Material for this exercise START

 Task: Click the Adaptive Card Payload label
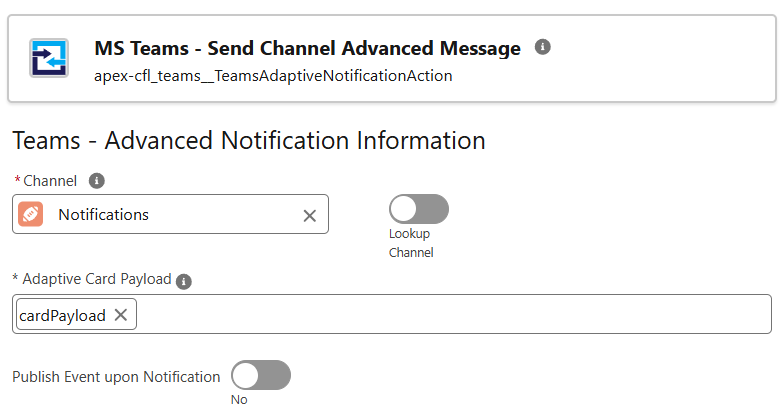pos(96,279)
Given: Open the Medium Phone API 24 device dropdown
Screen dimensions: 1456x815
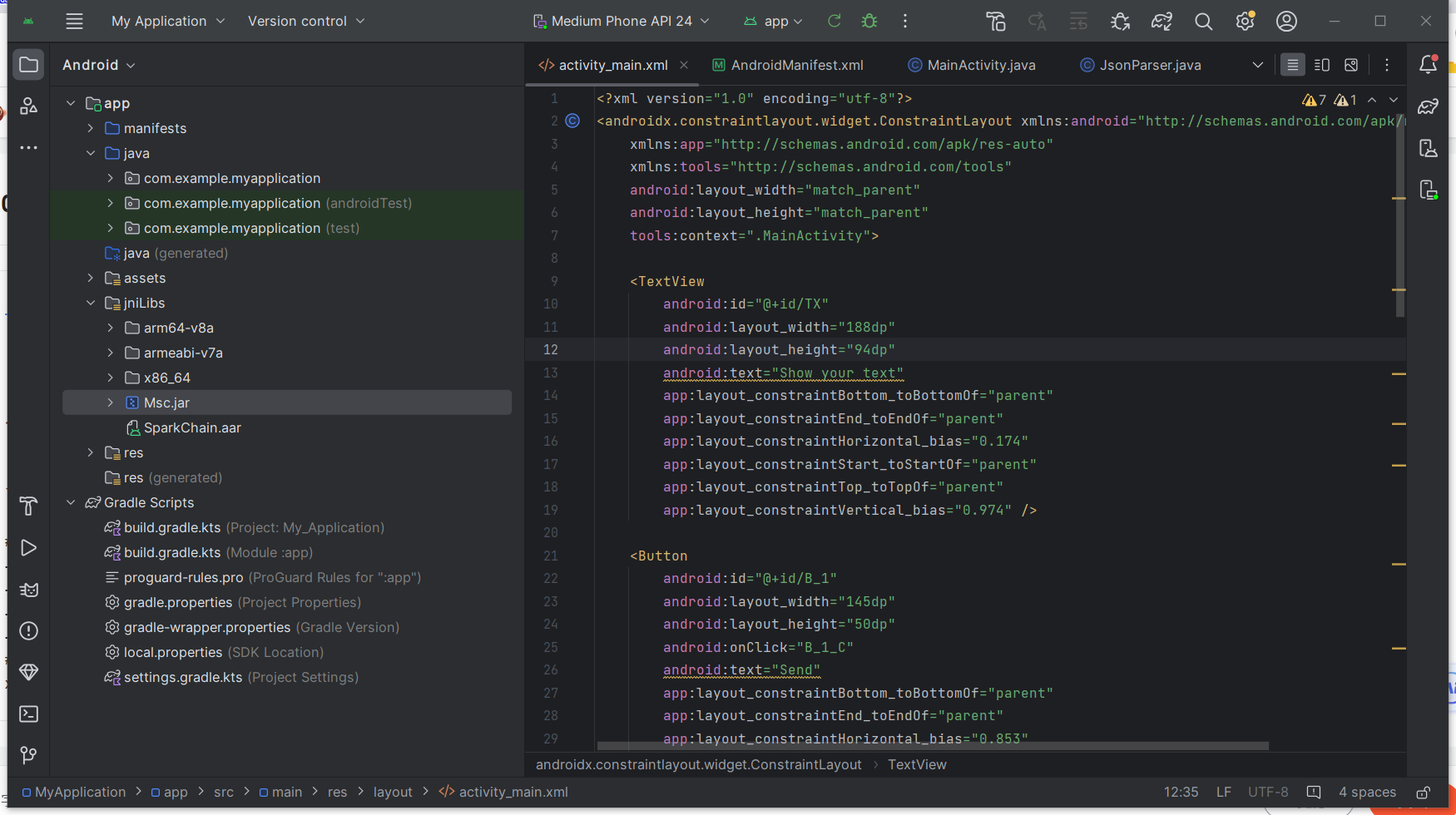Looking at the screenshot, I should 621,21.
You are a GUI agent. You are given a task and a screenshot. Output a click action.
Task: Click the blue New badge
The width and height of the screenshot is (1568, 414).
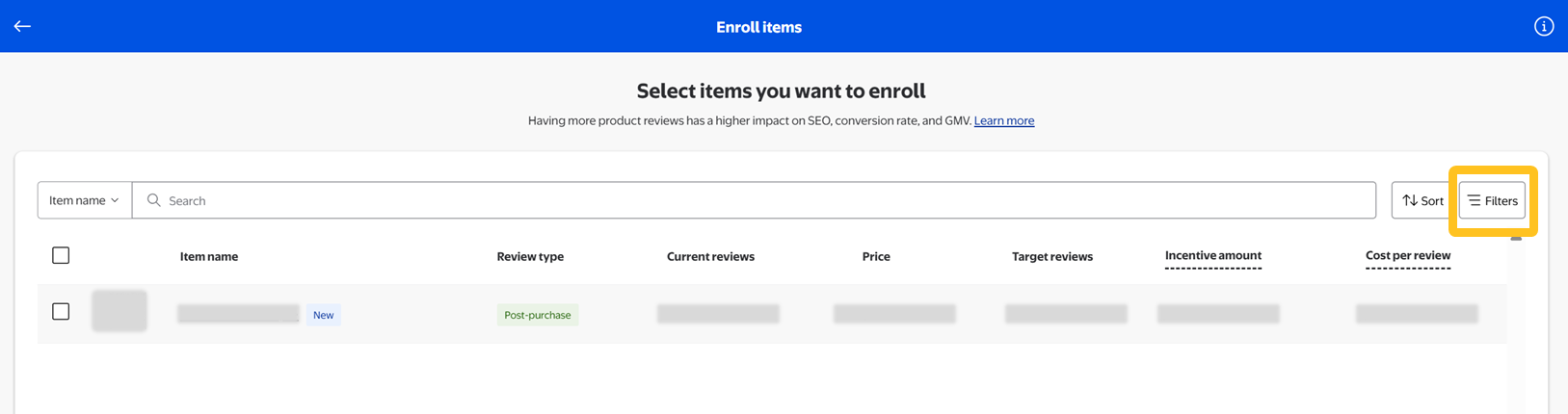click(323, 315)
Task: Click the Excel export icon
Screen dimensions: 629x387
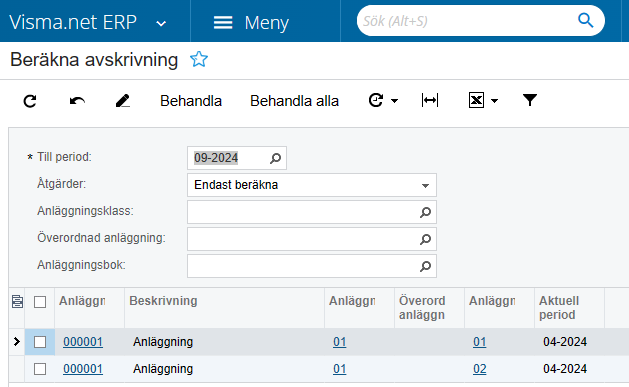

Material for this exercise END

> **Directions for this task**
Repeat, exactly and with no pictures, each line from the line that holds "Task: Click the blue New badge" through the last line of the records above.

> **Reply to the exercise**
Task: Click the blue New badge
The width and height of the screenshot is (1568, 414).
click(323, 315)
Task: Click the Excel export icon
Screen dimensions: 629x387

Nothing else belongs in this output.